Chapter 23 AI for Bioinformatics: Hands-On Exercise

Now it’s your turn to try.

23.1 The Code

You are working on improving an alignment algorithm. Alignments are typically used for comparing samples from individuals to a reference consensus sequence. To make sure things are working, you want to compare the alignment created by an existing function (pairwiseAlignment) to an alignment created by your tool (my_new_Aligner).

Note: This code is just an example and was written strictly for educational purposes.

if (!requireNamespace("BiocManager", quietly = TRUE))
if (!requireNamespace("Biostrings", quietly = TRUE))


reference <- DNAString("ATCGTACGTA")
query <- DNAString("ATCGTAGCTA")

# Perform pairwise sequence alignment
alignment <- pairwiseAlignment(reference, query)

# Perform sequence alignment using your algorithm
my_alignment <- my_new_Aligner(reference, query)

# Compare pairwise alignment to my_alignment
my_evaluation <- my_alignment_evaluator(reference, query, alignment, my_alignment)

23.2 Questions

  1. Things are going great with the toy data! You decide to make a tiny subset of your data for testing your aligner by copying the top 100 sequences from patient 1. You then submit the aligner and data to Bard. You prompt, “is there anywhere handling this data can be made more efficient?” Why is this problematic?

  2. Can AI be used to improve annotation in the code above? Why or why not?

  3. You prefer writing loops, but have learned recently that R works more efficiently using apply() functions. Is it okay to ask ChatGPT to refactor a small loop into an apply() function? Why or why not?
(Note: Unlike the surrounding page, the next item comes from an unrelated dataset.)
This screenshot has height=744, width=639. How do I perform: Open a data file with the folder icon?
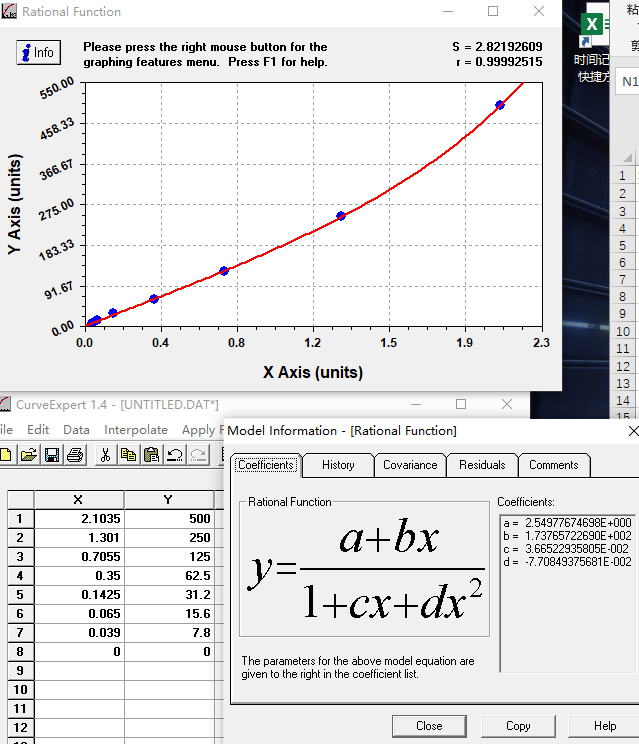pyautogui.click(x=29, y=455)
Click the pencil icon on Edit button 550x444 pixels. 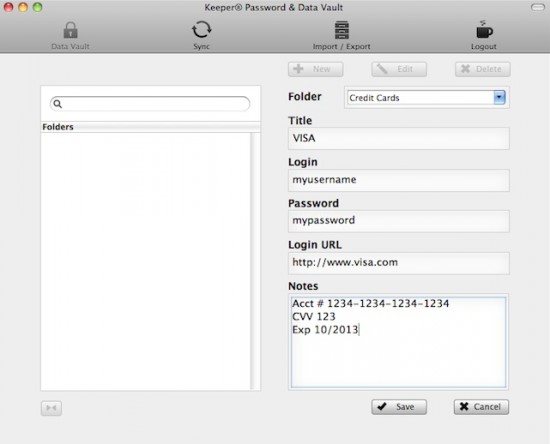pos(382,69)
  4. A colleague gives you a flash drive with some code from years ago. They swear it contains some useful snippets that will improve your aligner, but it’s in a language you haven’t worked with before. You inspect the code, and don’t believe it contains protected data. The algorithm was published many years ago in a leading journal. Is it okay to ask AI what the code is doing?